EXERCISE MATERIALS START

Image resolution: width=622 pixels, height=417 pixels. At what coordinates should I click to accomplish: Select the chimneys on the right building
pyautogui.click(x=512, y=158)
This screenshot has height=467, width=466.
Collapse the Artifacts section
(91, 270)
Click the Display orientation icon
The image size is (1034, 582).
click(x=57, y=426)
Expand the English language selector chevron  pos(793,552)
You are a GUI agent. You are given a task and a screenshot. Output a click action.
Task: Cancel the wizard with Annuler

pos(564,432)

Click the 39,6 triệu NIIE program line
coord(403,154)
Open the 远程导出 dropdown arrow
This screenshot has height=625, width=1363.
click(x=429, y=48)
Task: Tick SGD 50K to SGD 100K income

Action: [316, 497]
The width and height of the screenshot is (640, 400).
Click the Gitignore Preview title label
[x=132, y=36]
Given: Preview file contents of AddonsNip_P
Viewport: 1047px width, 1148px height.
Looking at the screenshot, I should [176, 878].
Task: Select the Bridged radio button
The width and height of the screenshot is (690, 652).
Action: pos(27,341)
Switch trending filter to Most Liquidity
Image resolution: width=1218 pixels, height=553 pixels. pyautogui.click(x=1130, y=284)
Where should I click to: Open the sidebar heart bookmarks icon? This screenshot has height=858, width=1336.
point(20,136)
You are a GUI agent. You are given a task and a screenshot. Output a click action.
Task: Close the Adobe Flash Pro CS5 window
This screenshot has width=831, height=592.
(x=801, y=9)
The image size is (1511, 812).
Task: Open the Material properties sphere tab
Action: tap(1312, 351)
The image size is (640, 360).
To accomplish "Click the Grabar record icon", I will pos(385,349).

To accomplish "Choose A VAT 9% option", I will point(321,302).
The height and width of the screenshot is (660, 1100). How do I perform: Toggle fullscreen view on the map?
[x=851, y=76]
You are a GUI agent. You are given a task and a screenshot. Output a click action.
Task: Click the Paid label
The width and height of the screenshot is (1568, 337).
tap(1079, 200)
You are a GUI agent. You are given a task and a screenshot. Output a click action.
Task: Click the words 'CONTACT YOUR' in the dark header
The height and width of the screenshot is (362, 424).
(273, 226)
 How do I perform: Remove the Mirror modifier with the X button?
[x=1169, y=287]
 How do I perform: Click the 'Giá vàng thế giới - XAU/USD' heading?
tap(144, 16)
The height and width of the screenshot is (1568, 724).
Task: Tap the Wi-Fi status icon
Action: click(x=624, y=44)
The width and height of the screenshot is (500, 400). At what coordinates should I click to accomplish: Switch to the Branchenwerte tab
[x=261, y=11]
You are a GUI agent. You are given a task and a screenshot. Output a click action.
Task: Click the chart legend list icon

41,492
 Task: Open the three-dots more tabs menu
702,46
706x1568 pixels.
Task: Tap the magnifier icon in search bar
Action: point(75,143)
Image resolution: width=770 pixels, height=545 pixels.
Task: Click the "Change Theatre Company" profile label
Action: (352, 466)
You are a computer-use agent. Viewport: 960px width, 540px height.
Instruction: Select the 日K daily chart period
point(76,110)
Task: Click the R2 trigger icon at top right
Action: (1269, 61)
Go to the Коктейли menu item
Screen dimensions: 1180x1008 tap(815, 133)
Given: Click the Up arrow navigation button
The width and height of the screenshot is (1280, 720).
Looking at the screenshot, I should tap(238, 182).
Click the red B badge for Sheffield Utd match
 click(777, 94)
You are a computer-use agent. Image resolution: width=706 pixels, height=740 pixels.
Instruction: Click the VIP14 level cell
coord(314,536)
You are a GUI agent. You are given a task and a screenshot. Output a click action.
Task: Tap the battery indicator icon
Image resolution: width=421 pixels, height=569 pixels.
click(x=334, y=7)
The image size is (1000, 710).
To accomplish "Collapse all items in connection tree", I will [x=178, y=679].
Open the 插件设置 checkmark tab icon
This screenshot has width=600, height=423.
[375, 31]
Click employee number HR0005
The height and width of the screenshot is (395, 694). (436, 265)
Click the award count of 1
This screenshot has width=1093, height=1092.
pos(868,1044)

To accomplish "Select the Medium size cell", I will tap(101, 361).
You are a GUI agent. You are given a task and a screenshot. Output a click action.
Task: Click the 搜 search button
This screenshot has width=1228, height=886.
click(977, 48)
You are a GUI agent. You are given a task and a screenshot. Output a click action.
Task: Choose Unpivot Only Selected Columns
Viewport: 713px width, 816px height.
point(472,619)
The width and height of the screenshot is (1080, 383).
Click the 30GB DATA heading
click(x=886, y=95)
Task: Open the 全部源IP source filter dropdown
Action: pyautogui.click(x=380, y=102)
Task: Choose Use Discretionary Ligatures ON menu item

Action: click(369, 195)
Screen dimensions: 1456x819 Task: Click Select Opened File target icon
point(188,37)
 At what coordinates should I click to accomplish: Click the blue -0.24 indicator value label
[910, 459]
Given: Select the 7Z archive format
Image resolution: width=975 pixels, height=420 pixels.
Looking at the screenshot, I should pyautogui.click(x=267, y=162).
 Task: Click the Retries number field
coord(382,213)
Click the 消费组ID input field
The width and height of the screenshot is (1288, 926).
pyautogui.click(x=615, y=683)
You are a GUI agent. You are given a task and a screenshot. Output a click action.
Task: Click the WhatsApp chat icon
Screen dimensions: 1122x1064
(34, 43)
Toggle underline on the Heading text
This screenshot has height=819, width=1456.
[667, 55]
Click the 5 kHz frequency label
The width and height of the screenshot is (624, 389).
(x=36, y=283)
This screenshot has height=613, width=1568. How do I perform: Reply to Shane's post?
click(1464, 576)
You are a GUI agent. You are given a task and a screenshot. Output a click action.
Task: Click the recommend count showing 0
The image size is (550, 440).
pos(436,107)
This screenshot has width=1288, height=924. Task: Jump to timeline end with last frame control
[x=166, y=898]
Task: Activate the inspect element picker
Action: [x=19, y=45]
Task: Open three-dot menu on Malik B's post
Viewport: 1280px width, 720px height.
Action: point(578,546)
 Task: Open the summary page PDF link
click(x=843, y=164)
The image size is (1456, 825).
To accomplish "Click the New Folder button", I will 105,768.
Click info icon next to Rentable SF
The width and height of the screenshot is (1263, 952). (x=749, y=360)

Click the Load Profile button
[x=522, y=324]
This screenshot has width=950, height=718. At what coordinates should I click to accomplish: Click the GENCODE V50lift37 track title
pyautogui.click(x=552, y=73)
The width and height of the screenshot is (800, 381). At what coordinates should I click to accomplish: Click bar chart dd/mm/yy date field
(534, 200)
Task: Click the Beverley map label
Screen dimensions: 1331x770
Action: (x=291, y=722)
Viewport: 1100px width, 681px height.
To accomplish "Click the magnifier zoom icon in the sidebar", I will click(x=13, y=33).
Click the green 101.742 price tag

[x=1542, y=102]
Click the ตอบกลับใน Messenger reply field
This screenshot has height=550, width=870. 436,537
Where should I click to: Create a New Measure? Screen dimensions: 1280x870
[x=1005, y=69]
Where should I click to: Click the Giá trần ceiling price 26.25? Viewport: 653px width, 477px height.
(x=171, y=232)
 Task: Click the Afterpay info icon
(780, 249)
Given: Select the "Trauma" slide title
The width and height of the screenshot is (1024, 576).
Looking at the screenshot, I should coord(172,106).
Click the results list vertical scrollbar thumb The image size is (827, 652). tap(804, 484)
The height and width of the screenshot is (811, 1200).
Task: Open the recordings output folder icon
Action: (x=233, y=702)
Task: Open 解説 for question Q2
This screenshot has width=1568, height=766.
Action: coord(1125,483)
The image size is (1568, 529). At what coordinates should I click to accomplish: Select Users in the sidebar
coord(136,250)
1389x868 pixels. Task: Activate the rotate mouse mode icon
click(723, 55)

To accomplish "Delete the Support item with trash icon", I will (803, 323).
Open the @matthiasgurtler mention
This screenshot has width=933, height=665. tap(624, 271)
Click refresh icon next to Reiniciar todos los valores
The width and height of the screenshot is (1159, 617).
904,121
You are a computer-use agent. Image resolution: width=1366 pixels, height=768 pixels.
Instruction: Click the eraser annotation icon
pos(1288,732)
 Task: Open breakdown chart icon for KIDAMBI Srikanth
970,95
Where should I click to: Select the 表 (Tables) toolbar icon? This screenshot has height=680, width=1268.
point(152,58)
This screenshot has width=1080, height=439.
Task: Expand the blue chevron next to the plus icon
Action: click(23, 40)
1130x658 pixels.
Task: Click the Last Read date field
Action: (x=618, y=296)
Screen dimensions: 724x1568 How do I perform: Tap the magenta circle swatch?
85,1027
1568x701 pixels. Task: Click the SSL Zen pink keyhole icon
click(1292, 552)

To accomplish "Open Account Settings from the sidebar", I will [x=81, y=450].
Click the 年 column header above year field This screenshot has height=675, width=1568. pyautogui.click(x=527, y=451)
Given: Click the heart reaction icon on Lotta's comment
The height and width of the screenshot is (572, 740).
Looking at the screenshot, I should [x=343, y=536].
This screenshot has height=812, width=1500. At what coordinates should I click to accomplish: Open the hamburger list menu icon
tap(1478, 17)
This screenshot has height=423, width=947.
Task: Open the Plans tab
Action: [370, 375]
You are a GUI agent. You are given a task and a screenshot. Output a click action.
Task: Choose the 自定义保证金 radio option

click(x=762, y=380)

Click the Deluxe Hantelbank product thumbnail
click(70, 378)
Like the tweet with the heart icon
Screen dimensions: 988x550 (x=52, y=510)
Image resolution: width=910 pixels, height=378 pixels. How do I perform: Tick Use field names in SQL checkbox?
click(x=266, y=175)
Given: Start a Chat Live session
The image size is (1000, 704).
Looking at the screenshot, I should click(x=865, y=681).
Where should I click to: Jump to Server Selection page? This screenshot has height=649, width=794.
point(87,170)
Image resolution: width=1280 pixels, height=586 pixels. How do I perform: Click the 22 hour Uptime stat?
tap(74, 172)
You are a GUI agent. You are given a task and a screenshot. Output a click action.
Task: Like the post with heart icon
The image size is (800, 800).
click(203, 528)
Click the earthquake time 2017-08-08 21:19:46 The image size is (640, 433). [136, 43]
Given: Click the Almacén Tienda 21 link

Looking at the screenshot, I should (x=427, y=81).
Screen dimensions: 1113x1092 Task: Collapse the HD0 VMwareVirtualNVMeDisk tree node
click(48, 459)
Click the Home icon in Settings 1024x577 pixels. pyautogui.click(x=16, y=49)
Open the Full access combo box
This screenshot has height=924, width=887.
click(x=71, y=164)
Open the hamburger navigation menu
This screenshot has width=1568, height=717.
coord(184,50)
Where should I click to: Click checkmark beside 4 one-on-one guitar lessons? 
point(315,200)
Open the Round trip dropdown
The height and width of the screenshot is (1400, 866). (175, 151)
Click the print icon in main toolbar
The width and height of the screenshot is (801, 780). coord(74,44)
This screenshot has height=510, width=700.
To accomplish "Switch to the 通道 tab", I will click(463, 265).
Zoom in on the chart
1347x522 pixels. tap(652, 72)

EXERCISE MATERIALS END

The word to find is "navigation". Copy every line of the data that holds it.

Given: Click the Up arrow navigation button
Open the hamburger navigation menu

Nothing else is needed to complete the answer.